【摘要】 目的 提高HBsAg的表達量。方法 將CHO-C 28 細胞與NS-1細胞融合，用反向血凝法檢測滴度。結果 融合后第11天，出現瞬時高表達，HBsAg表達量zui高為1:2048，而對照僅為1:256。結論 融合法可以明顯提高HBsAg的表達量，為進一步研究提供了證據。 
關鍵詞 CHO-C 28 細胞 NS-1細胞 細胞融合 HBSAg表達量 
The study on enhancing expression of HBsAg with the cell fusion 
He Wei，Jin Lijie，Li Yong，et al. 
Changchun Institute of BioLogical Product，Changchun130062. 
【Abstract】 Objective To enhance the expression of HBsAg.Methods We make
the CHO-C 28 Cell exˉpressing HBsAg and NS-1cell fuse together，and then determine the titre by RPHA.Results There are transient high expression
in the eleventh day after fusion，the titre of HBsAg is1:2048，that of control group is not more than1:256.Conclusion The fusion method can 
enhance the expression of HBsAg，the result of this experiment provide eviˉdences for further research. 
Key words CHO-C 28 cell NS-1cell cell fusion expression of HBsAg 
CHO-C 28 細胞是一種能夠表達HBsAg的重組中國倉鼠卵巢細胞株，目前已投入大規模生產。提高HBsAg的表達水平，不僅可以提高疫苗產量，還會大幅度降低生產成本，一直是我們研究的方向。Cartwright ［1］ 報告，將骨髓瘤細胞SP2/0與能表達t-PA的CHO細胞融合，結果明顯提高了t-PA的表達量。據此，我們將CHO-C 28 細胞與骨髓瘤細胞NS-1融合，結果出現了瞬時高表達，表明此方法可以提高HBsAg的表達量。 
1 材料與方法 
1.1 材料 CHO-C 28 細胞:本室保存種子庫提供。NS-1細胞，8-AG，HAT，PEG-4000:由博德公司李勇老師惠贈。DMEM培養基:由美國GIBCO公司生產。小牛血清:由杭州四季青工程材料研究所生產。RPHA試劑盒:蘭州生物制品研究所生產。 
1.2 方法 ［2］ 
1.2.1 NS-1細胞的制備 為確保細胞對HAT培養基的敏感性，復蘇穩定后，移種于含1%8-AG的DMEM培養基中，融合前1周換用無8-AG的培養液。 

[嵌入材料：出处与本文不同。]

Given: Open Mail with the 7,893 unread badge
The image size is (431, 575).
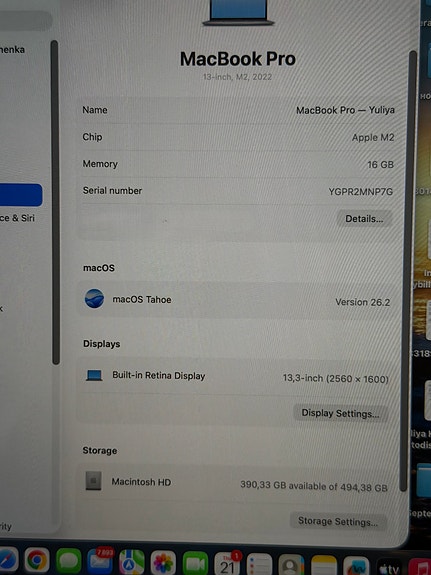Looking at the screenshot, I should (100, 561).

1.2.2 CHO-C 28 細胞的制備 復蘇穩定的細胞，融合前用不含MTX的培養基傳代一次，備用。 
1.2.3 細胞融合 采用聚乙二醇法。收集對數生長期的CHO-C 28 細胞與NS-1細胞（比例約為1:2），用單純DMEM混合后分為3份分別離心，800r/min離心8min，棄上清液，加入50%PEG-40000.8ml于37℃水浴中融合，加預熱的單純DMEM終止PEG作用，800r/min離心6min收集細胞。棄上清液，3份融合細胞分別加入不同的選擇培養基輕輕混懸，各移種于96孔培養板，100μl/每孔，37℃，5%CO 2 培養。1號板選擇培養基為:1%8-AG+HAT;2號板為:2%8-AG+HAT;3號板為:HAT。培養至第7天時全量換2%8 -AG+HAT液。 
1.2.4 對照 融合前留取部分CHO-C 28 細胞，移種于另一96孔板，加*DMEM培養基，為對照孔。 
1.2.5 檢測 采用反向血凝法檢測HBsAg表達量。 
2 結果 
2.1 形態學檢測 光學顯微鏡下可見:融合細胞培養至5～7d，3塊板未融合的NS-1細胞趨于死亡，7～9d，1號，2號板未融合的CHO-C 28 細胞趨于死亡，雜交瘤出現并緩慢分裂生長，形態呈上皮型，與CHO-C 28 細胞類似，體積稍大。3號板的CHO-C 28 母本細胞與融合細胞共同旺盛生長。未融合的對照細胞生長也很旺盛。